((

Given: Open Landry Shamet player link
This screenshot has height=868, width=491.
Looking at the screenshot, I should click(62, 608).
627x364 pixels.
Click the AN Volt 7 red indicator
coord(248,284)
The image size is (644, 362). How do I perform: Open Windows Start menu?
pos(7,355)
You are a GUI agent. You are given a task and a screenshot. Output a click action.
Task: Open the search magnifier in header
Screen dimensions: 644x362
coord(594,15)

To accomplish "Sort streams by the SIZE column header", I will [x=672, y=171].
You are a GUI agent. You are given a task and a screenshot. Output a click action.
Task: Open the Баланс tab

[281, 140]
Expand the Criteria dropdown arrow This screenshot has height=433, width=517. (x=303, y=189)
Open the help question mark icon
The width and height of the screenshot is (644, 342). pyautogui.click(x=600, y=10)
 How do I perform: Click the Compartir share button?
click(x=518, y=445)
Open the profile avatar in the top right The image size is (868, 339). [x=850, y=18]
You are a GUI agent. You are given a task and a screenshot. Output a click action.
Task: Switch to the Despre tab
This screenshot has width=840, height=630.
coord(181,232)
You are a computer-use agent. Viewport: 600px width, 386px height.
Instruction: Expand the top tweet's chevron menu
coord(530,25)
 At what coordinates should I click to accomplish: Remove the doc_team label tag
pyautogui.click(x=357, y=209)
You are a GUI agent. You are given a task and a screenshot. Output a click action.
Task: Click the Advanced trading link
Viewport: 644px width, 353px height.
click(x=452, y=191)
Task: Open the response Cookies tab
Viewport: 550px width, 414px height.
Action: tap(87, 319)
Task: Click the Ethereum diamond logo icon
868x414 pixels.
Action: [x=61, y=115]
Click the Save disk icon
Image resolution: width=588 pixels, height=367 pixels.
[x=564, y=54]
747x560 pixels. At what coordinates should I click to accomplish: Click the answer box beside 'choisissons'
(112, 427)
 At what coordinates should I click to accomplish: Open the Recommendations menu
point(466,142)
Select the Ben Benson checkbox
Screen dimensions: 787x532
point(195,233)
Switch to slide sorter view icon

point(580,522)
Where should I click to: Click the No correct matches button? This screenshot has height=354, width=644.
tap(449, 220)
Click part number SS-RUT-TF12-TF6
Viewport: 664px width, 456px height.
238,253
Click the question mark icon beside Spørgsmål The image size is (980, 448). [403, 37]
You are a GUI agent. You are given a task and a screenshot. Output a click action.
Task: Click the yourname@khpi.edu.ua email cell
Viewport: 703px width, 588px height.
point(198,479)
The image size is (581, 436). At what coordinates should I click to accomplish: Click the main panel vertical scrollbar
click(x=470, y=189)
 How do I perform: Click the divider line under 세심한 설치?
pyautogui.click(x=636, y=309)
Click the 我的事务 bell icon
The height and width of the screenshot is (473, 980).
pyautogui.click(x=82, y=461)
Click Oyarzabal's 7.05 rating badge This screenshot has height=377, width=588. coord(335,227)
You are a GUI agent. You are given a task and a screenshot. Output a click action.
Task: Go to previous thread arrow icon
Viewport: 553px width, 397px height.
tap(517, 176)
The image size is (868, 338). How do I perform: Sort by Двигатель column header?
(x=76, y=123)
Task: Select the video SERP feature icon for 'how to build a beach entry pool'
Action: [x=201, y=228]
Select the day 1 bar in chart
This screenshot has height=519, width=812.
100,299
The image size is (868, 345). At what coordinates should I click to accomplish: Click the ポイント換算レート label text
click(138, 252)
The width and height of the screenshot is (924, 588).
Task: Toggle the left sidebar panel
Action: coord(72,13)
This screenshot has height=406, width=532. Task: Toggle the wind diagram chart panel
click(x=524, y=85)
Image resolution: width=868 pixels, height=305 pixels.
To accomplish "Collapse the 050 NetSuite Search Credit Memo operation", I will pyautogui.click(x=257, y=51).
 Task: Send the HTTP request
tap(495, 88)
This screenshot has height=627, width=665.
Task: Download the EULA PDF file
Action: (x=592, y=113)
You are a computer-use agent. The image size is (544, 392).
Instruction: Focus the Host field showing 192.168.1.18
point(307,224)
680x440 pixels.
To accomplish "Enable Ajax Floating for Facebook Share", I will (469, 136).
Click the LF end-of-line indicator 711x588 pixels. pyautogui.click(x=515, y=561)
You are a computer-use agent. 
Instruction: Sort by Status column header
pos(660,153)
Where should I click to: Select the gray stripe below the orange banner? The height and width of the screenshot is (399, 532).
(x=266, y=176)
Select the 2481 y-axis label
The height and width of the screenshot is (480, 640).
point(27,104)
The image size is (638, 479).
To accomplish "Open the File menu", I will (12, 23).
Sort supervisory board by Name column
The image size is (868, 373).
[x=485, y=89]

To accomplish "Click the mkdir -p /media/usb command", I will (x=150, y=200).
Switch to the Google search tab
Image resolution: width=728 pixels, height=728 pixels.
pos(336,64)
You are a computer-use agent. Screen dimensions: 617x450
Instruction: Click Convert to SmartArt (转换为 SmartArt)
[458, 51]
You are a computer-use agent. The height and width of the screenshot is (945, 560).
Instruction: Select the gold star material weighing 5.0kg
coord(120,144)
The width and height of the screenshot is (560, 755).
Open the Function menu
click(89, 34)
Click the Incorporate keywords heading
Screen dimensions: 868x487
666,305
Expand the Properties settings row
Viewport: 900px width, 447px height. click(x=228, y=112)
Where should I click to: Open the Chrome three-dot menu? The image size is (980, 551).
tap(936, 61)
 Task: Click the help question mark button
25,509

))

Work to complete:
Retype, exactly and only, the lines running from the one with "Instruction: Sort by Status column header" through the final line of the listing above.

Result for this exercise:
Instruction: Sort by Status column header
pos(660,153)
Where should I click to: Select the gray stripe below the orange banner? The height and width of the screenshot is (399, 532).
(x=266, y=176)
Select the 2481 y-axis label
The height and width of the screenshot is (480, 640).
point(27,104)
The image size is (638, 479).
To accomplish "Open the File menu", I will (12, 23).
Sort supervisory board by Name column
The image size is (868, 373).
[x=485, y=89]

To accomplish "Click the mkdir -p /media/usb command", I will (x=150, y=200).
Switch to the Google search tab
Image resolution: width=728 pixels, height=728 pixels.
pos(336,64)
You are a computer-use agent. Screen dimensions: 617x450
Instruction: Click Convert to SmartArt (转换为 SmartArt)
[458, 51]
You are a computer-use agent. The height and width of the screenshot is (945, 560).
Instruction: Select the gold star material weighing 5.0kg
coord(120,144)
The width and height of the screenshot is (560, 755).
Open the Function menu
click(89, 34)
Click the Incorporate keywords heading
Screen dimensions: 868x487
666,305
Expand the Properties settings row
Viewport: 900px width, 447px height. click(x=228, y=112)
Where should I click to: Open the Chrome three-dot menu? The image size is (980, 551).
tap(936, 61)
 Task: Click the help question mark button
25,509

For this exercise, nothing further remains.